» **YOUR ASSIGNMENT**
In the entries below, repeat only the lines between those holding "Image resolution: width=588" and "the 386 like", inclusive. Leave pictures out.

» **INPUT FOR THIS TASK**

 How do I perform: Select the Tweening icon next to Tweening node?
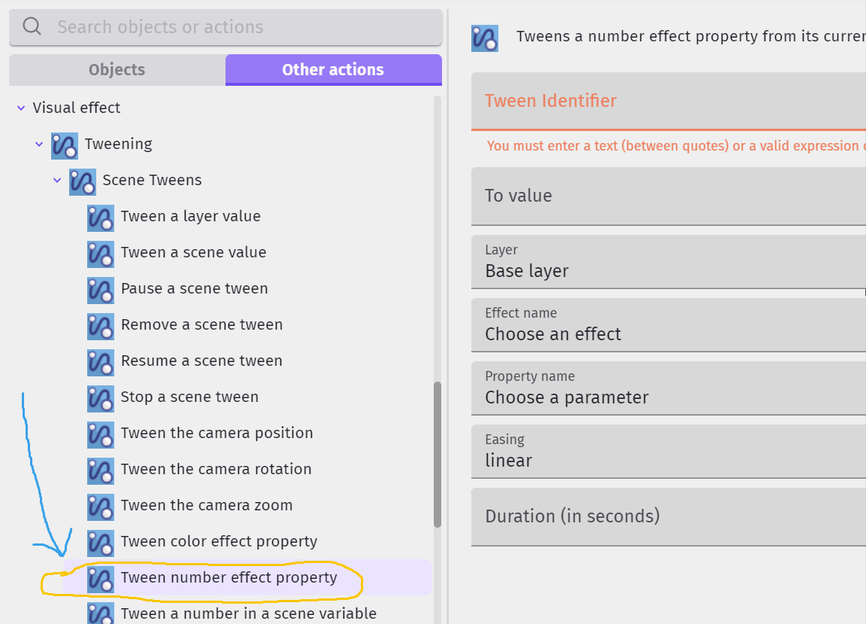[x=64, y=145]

* * *

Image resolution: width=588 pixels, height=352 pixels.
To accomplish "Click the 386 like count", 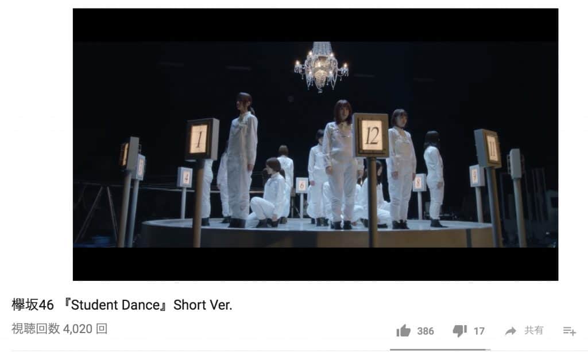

--

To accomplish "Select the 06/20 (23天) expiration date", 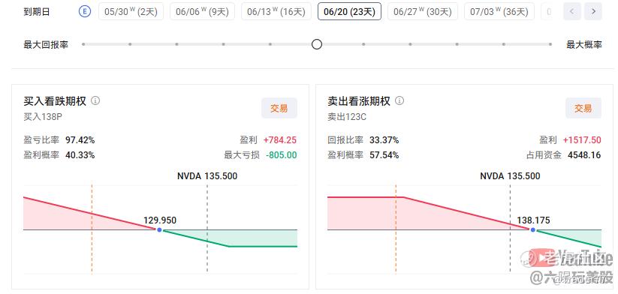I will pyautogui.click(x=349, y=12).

» **OUTPUT FOR THIS TASK**
Image resolution: width=588 pixels, height=352 pixels.
To accomplish "Click the 386 like count", 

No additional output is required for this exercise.